## RECORDED INFORMATION
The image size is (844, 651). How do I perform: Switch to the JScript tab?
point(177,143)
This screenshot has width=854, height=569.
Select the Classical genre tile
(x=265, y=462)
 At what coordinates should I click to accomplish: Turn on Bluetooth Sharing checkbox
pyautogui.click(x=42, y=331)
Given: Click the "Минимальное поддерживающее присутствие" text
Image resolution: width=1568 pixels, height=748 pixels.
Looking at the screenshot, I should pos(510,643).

---

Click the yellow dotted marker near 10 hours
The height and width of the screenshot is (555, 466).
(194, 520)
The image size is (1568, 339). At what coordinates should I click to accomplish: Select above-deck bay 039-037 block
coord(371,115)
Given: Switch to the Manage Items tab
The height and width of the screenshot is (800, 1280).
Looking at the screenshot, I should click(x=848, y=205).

* * *

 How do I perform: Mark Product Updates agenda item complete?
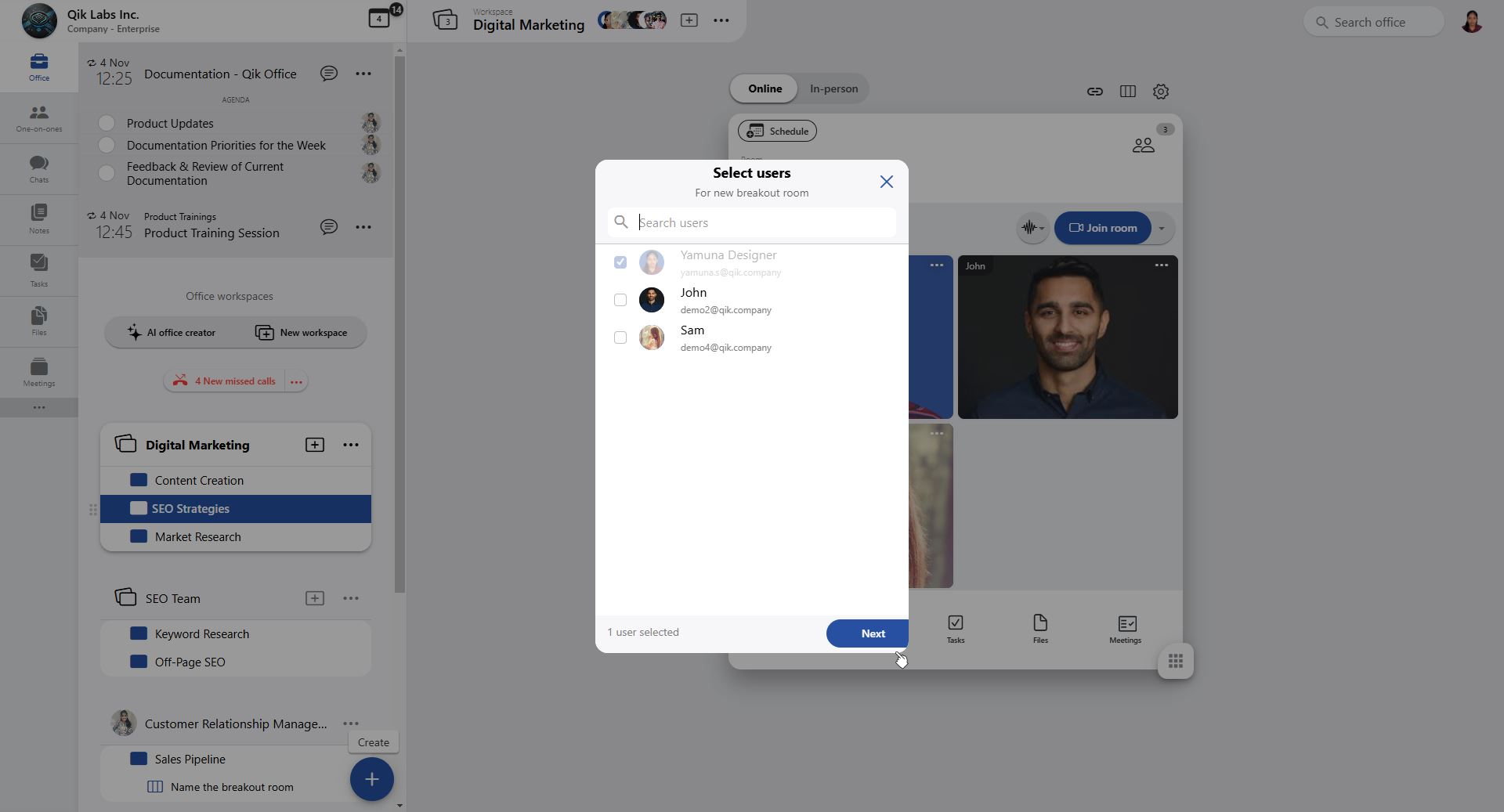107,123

## PROBLEM REQUIREMENTS
In how many lines of the material does the string "Given" appear? Reply with the number only.

## RESULT OF THIS EXERCISE
2